Still, she said, many are convinced they have “the powers.”
Calling Tim Burton
It’s become fairly clear that director and master of spook Tim Burton should base a film on the legends of Escazú. And in case he needs assistance with plot lines or characters, we’re here to help.
One of the oldest Escazú legends is that of the carreta sin bueyes, the oxcart without oxen. The cart is said to roll slowly up and down the street at night, creaking very loudly. It is said to be driven by the devil.
A witch named Zárate terrorized Escazú for years and is said to still reside in the caves of Pico Blanco. At times she takes the shape of the rooster that crows at midnight. She’s also the fog that comes down the mountain, and strange voices in the night. She’s the sound of waves lapping against the mountain – even though there’s no lake there.
The Cadejos is a black dog that appears out of nowhere and disappears just as quickly, clanking invisible chains.

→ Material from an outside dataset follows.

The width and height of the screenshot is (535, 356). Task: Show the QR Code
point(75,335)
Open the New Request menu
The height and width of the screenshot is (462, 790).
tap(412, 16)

A magic monkey dubbed Mico Malo also enjoys appearing suddenly and screaming at people, particularly on bridges. Mico Malo and La Segua, with an attractive woman’s body and the head of a smiling horse, are both said to be active on and around the bridge over the Río Tiribí, which has long been a suicide spot that some residents still refuse to cross.
The Llorona is a particularly sad case: on moonlit nights she cries by riverbanks, mourning the child she cast into the water before having second thoughts.
María Negra (Black Maria) is the most prominent spell-caster of any witch, and Nicomedes is a benevolent male witch who cured diseases with dried snakes, owls, bats, scorpions and lizards.